Your assignment
In the records below, find the line holding "Instruction: Click the Share globe icon" and the line holding "The height and". Set down both, with every line between them, exactly.

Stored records
★ ★ ★ ★ ★ ★ ★

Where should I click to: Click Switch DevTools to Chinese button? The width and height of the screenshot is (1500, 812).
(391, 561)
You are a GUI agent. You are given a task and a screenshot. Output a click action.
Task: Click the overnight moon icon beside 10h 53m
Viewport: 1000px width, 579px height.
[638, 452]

★ ★ ★ ★ ★ ★ ★

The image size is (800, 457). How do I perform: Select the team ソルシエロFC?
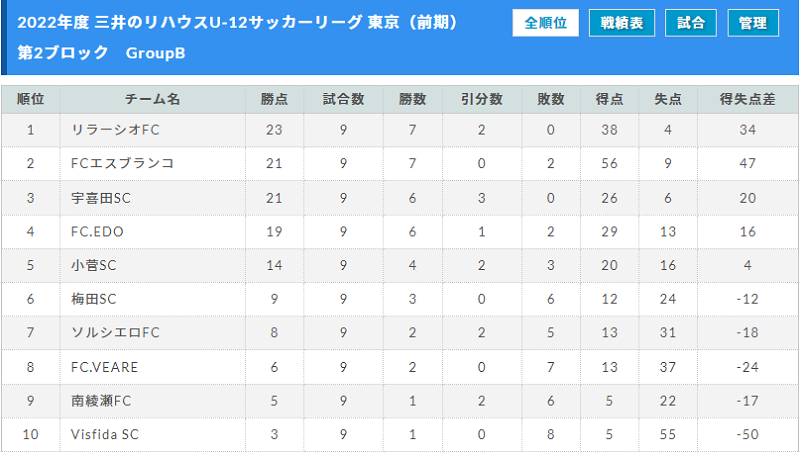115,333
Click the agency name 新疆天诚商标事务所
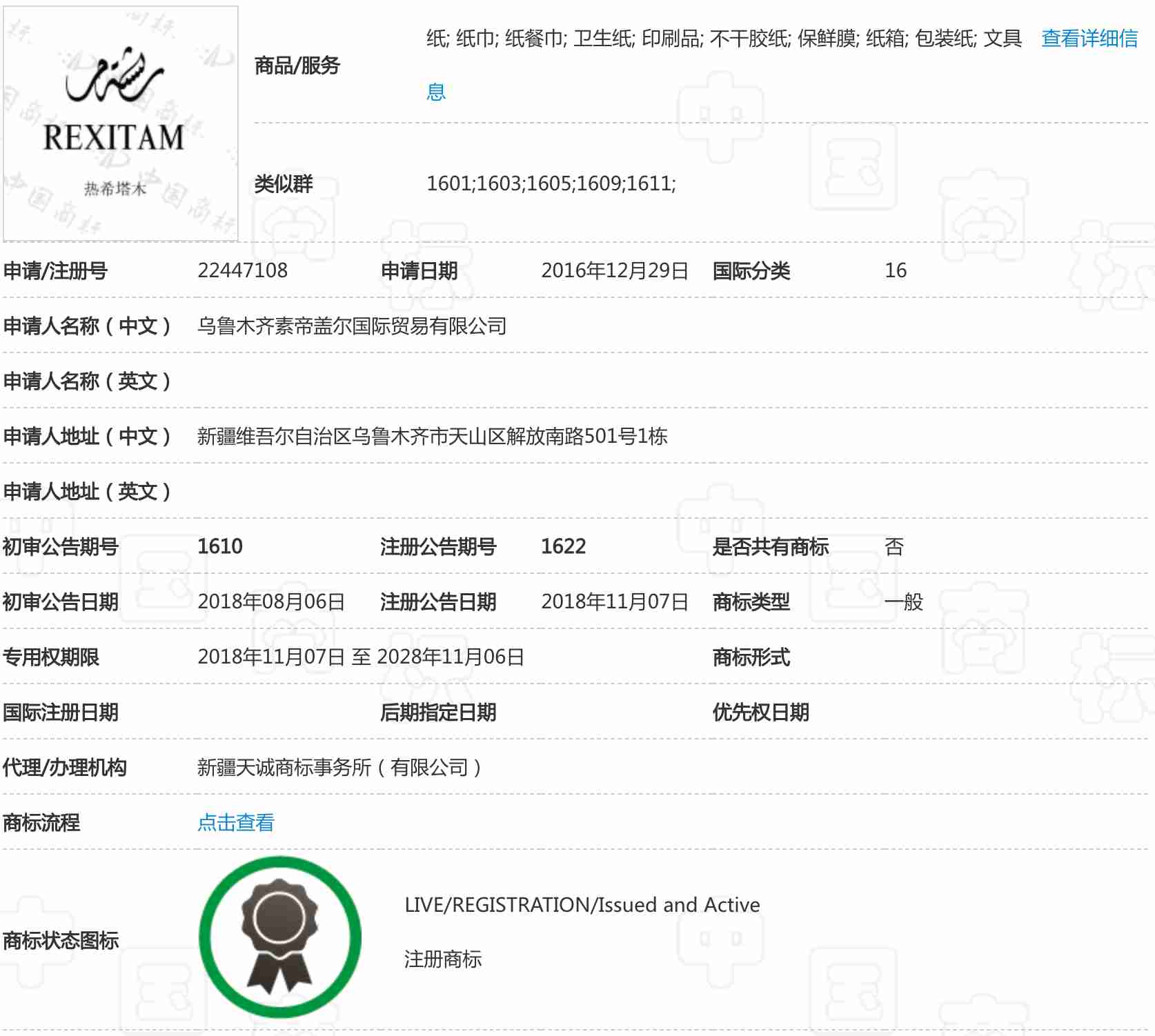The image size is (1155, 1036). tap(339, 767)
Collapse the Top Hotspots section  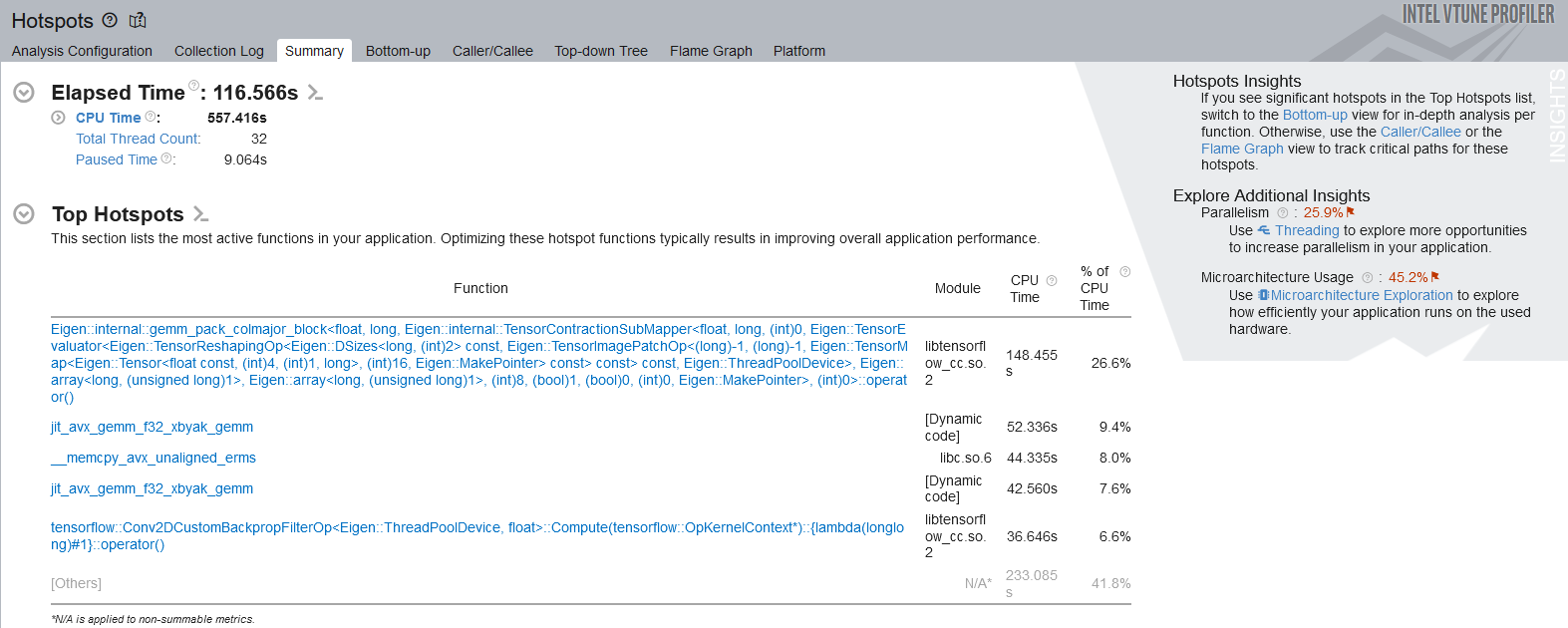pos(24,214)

★ ★ ★ ★ ★ ★ ★

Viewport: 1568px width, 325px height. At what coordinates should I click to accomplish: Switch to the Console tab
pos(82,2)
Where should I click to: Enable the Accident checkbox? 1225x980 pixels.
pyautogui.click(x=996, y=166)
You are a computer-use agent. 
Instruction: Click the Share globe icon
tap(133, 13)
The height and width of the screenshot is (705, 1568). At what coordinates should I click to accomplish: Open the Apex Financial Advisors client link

★ ★ ★ ★ ★ ★ ★

Written solution
Instruction: Click the Share globe icon
tap(133, 13)
The height and width of the screenshot is (705, 1568). At what coordinates should I click to accomplish: Open the Apex Financial Advisors client link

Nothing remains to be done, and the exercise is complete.